> _Try it_
Only the lines from the top of the data through the line with "The image size is (1568, 611)." should be repeated, each exactly as written.

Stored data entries

◆ ◆ ◆ ◆ ◆

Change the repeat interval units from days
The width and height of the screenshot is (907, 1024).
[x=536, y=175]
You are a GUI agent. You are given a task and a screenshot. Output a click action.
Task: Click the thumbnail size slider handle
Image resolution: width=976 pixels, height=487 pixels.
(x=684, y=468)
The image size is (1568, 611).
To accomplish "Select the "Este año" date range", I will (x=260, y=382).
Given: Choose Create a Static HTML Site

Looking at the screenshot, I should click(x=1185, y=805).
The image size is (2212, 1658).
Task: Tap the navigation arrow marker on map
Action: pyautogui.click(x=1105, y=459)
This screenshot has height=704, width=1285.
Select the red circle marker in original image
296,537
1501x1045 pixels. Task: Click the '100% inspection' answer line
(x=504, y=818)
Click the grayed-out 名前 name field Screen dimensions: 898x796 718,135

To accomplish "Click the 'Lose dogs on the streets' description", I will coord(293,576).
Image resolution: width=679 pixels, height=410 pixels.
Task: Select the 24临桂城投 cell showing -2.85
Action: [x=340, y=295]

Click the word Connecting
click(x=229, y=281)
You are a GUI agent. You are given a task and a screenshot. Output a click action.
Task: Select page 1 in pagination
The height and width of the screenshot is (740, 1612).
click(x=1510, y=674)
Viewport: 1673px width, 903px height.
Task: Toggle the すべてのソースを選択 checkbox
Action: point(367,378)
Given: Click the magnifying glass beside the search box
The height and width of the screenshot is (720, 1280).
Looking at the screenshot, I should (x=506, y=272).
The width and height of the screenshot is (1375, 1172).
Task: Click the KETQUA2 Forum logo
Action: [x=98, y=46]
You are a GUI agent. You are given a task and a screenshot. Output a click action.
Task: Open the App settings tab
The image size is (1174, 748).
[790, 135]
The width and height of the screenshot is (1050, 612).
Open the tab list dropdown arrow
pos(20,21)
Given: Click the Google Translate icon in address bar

◆ ◆ ◆ ◆ ◆

> _Answer for this exercise_
Change the repeat interval units from days
The width and height of the screenshot is (907, 1024).
[x=536, y=175]
You are a GUI agent. You are given a task and a screenshot. Output a click action.
Task: Click the thumbnail size slider handle
Image resolution: width=976 pixels, height=487 pixels.
(x=684, y=468)
The image size is (1568, 611).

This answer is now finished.